Israel: messiah or naughty boy?
An epic swell event in the middle of winter is pretty strange, but I suppose in a week when radio shock jock Alan Jones comes out (so to speak) in favour of both Israel Folau’s vilification of gays and the legalisation of all recreational drugs, including ice, just about anything can happen. “Pity these Christians,” wrote David Marr in The Guardian. “They’re lashing out, angry and terrified.”
Not that Alan Jones can be considered a conventional Christian. Way back in the mists of time I worked for him, helping him concoct a book (never published) that described in torturous detail how he and he alone – never mind the bloody Ella brothers – directed the historic Wallabies Grand Slam of 1984. I’m not sure if profanity is a mortal sin, but after the vivid blue tongue-lashings I got during every pointless hissy fit, I ran out the door of Jonesy’s hell-hole in the old Employer’s Federation in Sussex Street, never to return.
But back to Issy, and David Marr, who continued: “The madness is dialled up to the max. But I’ve been reporting faith and politics in Australia for nearly 40 years and I’ve seen all this before: militant Christians all over the shop, blind to their arrogance and contradictions.”
Now as much as I admire David and his significant body of work, this is nearly as whacky as the fire and brimstone mob that Issy follows. What has struck me about this highly emotional debate is the common decency of the approach taken by some of the true leaders of the Christian faith in this country. I was inspired to seek out what other leaders were saying when driving home from the surf I heard the Very Reverend Dr Keith Ronald Joseph, the Anglican bishop of North Queensland being interviewed on ABC radio.
An outspoken supporter of same-sex marriage, the 69-year-old cleric argued persuasively that Israel Folau would better serve his faith by showing compassion, and that his own interpretation of the scriptures did not consign gays to hell and damnation. In fact, he said, many Christians define hell as an everlasting life without a god, rather than a cave full of red hot coals.
And he wasn’t alone in preaching moderation.
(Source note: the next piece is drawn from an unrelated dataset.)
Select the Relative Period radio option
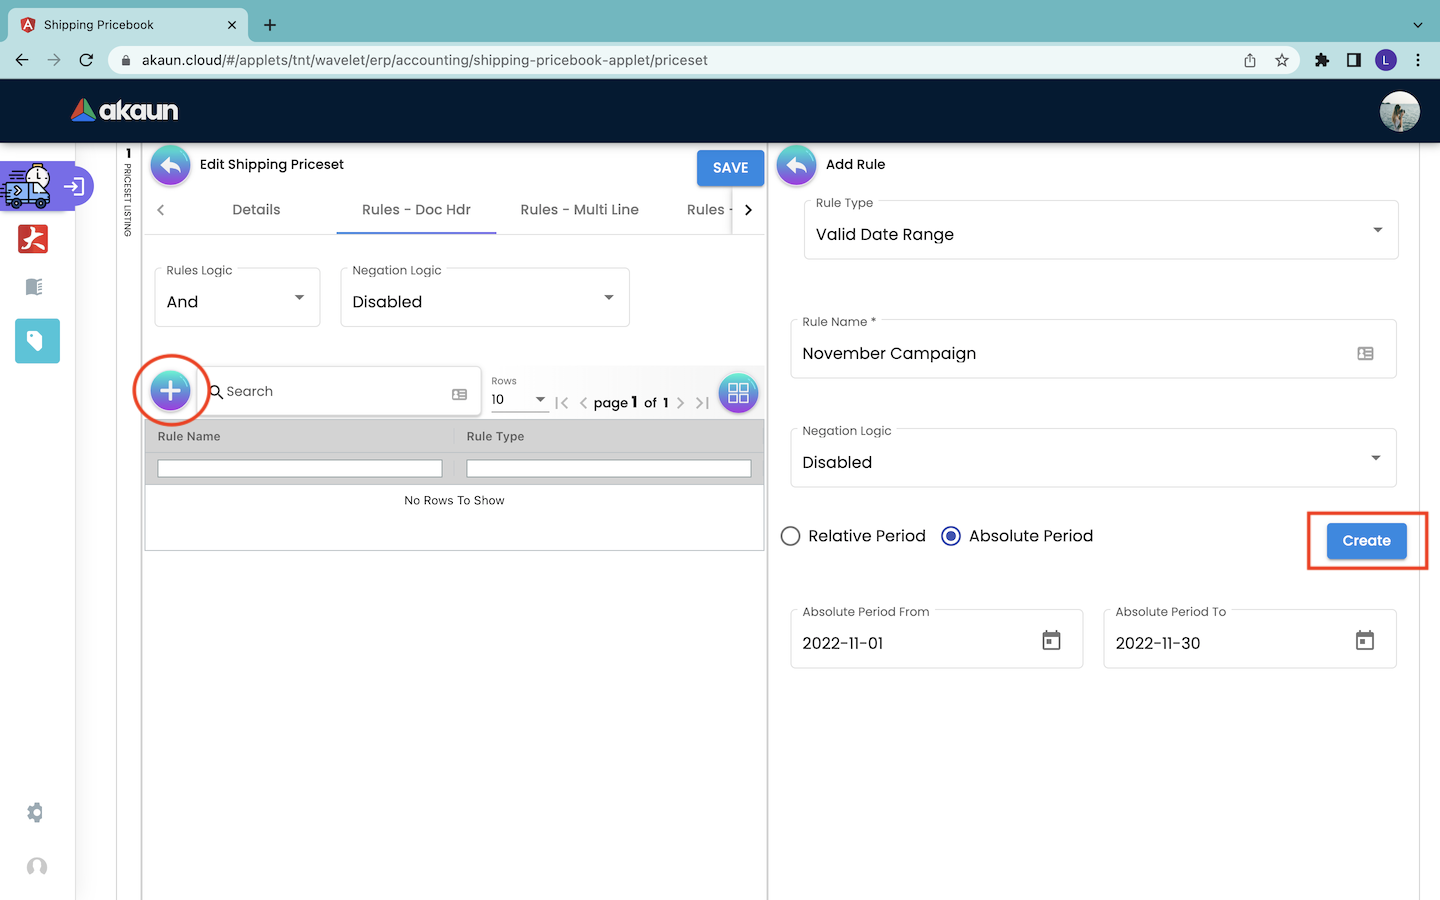Viewport: 1440px width, 900px height. (791, 536)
The Very Reverend Dr Peter Catt, Dean of St John’s, Brisbane, told the Nine media: “Religious persecution is a very serious matter, a matter of life and death for many Christians and people of other faiths throughout the world. To align oneself with them, because one’s teaching about women being subservient to men or the proclamation of approaches to human sexuality that lead to increased rates of youth suicide, is being called out as self-indulgent and trivialises the plight of those who are genuinely threatened for holding to their faith.”
Meanwhile, at least the silks are happy as Issy trots off to court to fight the good fight with $2 million stumped up by well-meaning folk who think that freedom to vilify should be a two-way street. Not that I’m taking Rugby Australia’s side in this. If their punishment had fit the crime, rather than the absurd overkill of a life sentence, then maybe this expensive mess wouldn’t be happening.